-- START PASSAGE GIVEN --

If you are adding or expanding windows or doing new construction, you will probably benefit from creative ideas you can find in magazines and books and on the Web.

There are many features to consider when selecting windows and a firm to install them. You will have more to think about, of course, if you are adding windows or doing new construction than if you are simply replacing existing windows.

Which Style and Frame Material?

You'll want to buy windows that fit the architecture of your house and your neighborhood. If you are in a historic district or if your home is part of a homeowners association, be sure to find out what is allowed. Preservation officials or homeowners association rules might not allow vinyl windows, for instance, or might require that muntins (grids) in windows be made in a specified way. Ignore these rules at the peril of having to tear out what you have installed.

Assuming you aren't constrained by neighborhood requirements, you'll have to decide among various types of windows and various construction materials.

-- END PASSAGE GIVEN --
-- START TASK MATERIAL --

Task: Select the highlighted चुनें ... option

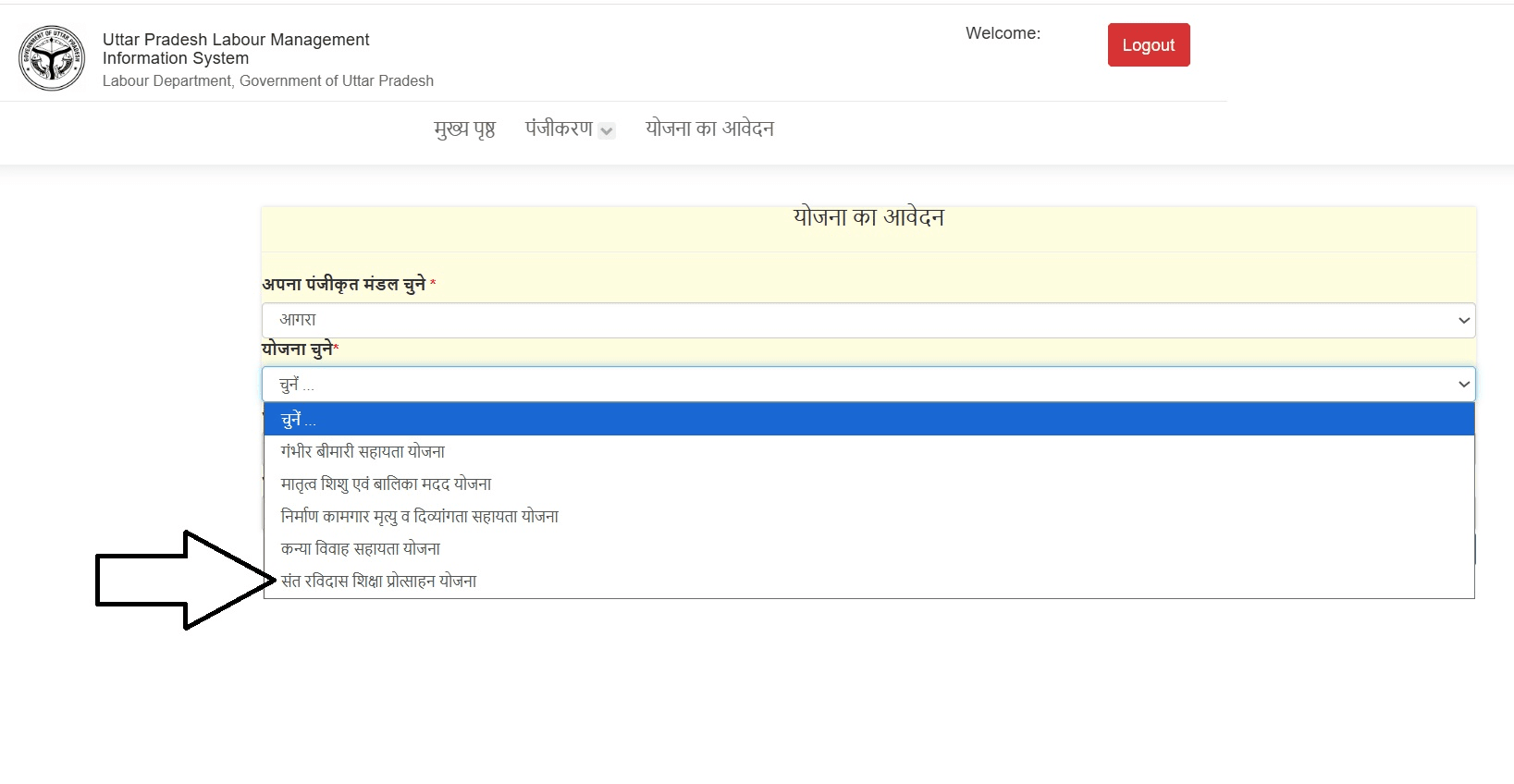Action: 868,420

-- END TASK MATERIAL --
-- START TASK MATERIAL --

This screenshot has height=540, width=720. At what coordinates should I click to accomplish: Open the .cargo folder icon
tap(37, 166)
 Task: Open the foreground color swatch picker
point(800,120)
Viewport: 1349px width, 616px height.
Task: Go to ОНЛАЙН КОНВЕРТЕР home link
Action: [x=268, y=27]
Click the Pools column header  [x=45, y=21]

-- END TASK MATERIAL --

#### TASKS FOR THIS EXERCISE:
a. Edit the stretch of the passage on choosing windows from "There are many" through "replacing existing windows.", replacing "a firm to install them" with "an installer".
b. Transcribe the records without any changes, from the line containing "Task: Open the" through the line containing "Click the Pools".
The records are unrelated to the passage on choosing windows.

#### FULL ANSWERS:
a.
There are many features to consider when selecting windows and an installer. You will have more to think about, of course, if you are adding windows or doing new construction than if you are simply replacing existing windows.

b.
 Task: Open the foreground color swatch picker
point(800,120)
Viewport: 1349px width, 616px height.
Task: Go to ОНЛАЙН КОНВЕРТЕР home link
Action: [x=268, y=27]
Click the Pools column header  [x=45, y=21]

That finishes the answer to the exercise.